Cold Hollow Wet Prairie, Fluvanna County, VA

By Drew Chaney, Center for Urban Habitats

Of the many types of grasslands occurring in the Virginia Piedmont, wet prairies, marshes, and seepages are some of the least common. Ditching and draining for agriculture has destroyed many of them, and since an estimated less than 1 percent of the modern day Virginia Piedmont remains as natural grasslands, these wetlands, which likely always existed predominantly as small-patch communities, are especially rare to find intact today.
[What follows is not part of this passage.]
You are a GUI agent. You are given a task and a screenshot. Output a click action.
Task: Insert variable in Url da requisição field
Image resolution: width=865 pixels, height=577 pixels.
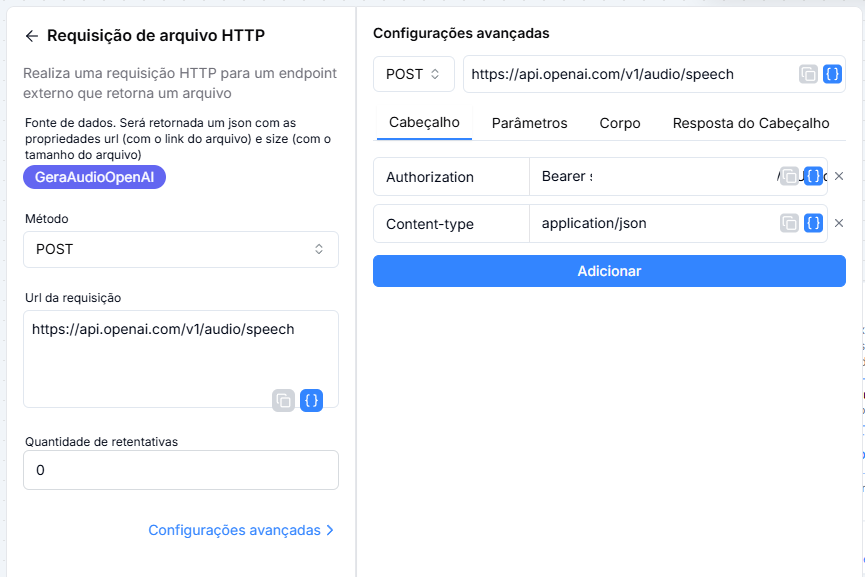pos(312,400)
These community types are found in a variety of open, wet habitats in the Piedmont such as ditches, low areas of fields and pastures, powerline rights-of-way, etc. These sites receive moisture through either groundwater seepage or collection of rainwater and feature plant communities well adapted to poorly drained soils. Within this broad group, we hypothesize there are a few different types, based on soil chemistry (acidic vs basic) and how the community receives water (groundwater seepage vs rainwater/flooding).
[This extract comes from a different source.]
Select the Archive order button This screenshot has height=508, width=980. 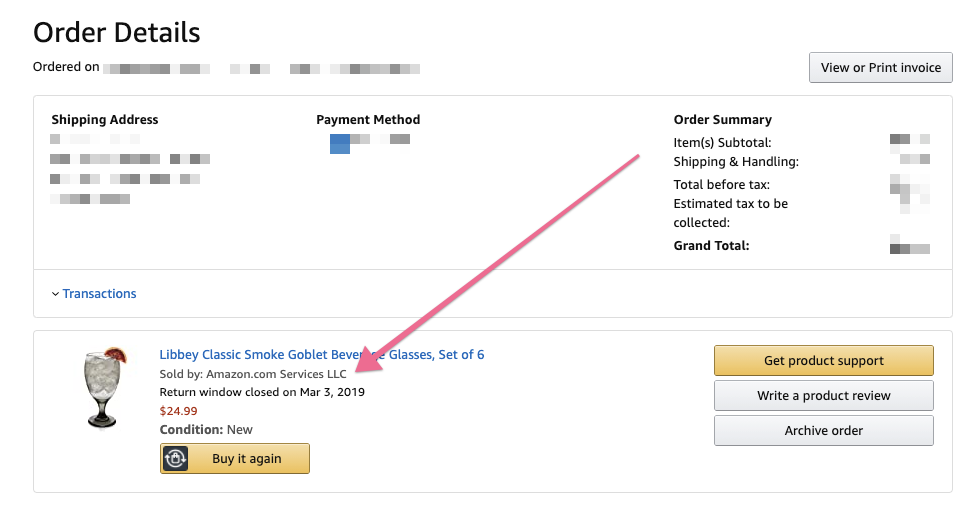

Characteristic graminoids of these communities include various wetland sedges (Carex frankii, C. intumescens, C. lurida, C. squarrosa, C. vulpinoidea), common rush (Juncus effusus), broomsedge (Andropogon virginicus), beaked panic grass (Coleataenia anceps), brownish beaksedge (Rhynchospora capitellata), Virginia wild rye (Elymus virginicus), blunt spikerush (Eleocharis obtusa), rice cutgrass (Leersia oryzoides), and panic grasses (Dichanthelium clandestinum, D. microcarpon, D. scoparium).

Typical forbs include alternate-leaved seedbox (Ludwigia alternifolia), boneset (Eupatorium perfoliatum), rough-stemmed and late goldenrods (Solidago rugosa, S. gigantea), New York ironweed (Vernonia noveboracensis), calico aster (Symphyotrichum lateriflorum), swamp aster (Symphyotrichum puniceum), hollow joe-pye weed (Eutrochium fistulosum), blue mistflower (Conoclinium coelestinum), cutleaf coneflower (Rudbeckia laciniata), sneezeweed (Helenium autumnale), giant sunflower (Helianthus giganteus), square-stemmed monkeyflower (Mimulus ringens), great blue lobelia (Lobelia siphilitica), eastern swamp milkweed (Asclepias incarnata var. pulchra), dwarf St.-John’s wort (Hypericum mutilum), and false nettle (Boehmeria cylindrica).
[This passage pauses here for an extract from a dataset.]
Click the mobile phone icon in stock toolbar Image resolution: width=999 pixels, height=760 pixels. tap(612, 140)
Woody species are often present, though not abundant due to the modern-day human disturbance regimes which keep these spaces open in the absence of periodic fires (wildfires and those set by Indigenous people), and native grazing mammals (elk and bison). Some of the common woody species found include elderberry (Sambucus canadensis), swamp rose (Rosa palustris), smooth alder (Alnus serrulata), winterberry (Ilex verticillata), red chokeberry (Aronia arbutifolia), virgin’s bower (Clematis virginiana), fox grape (Vitis labrusca), Pennsylvania blackberry (Rubus pensilvanicus), and winterberry (Ilex verticillata).

Graminoid: a member of the grass (Poaceae), sedge (Cyperaceae) or rush (Juncaceae) families.

Forb: An herbaceous flowering plant that is not a graminoid.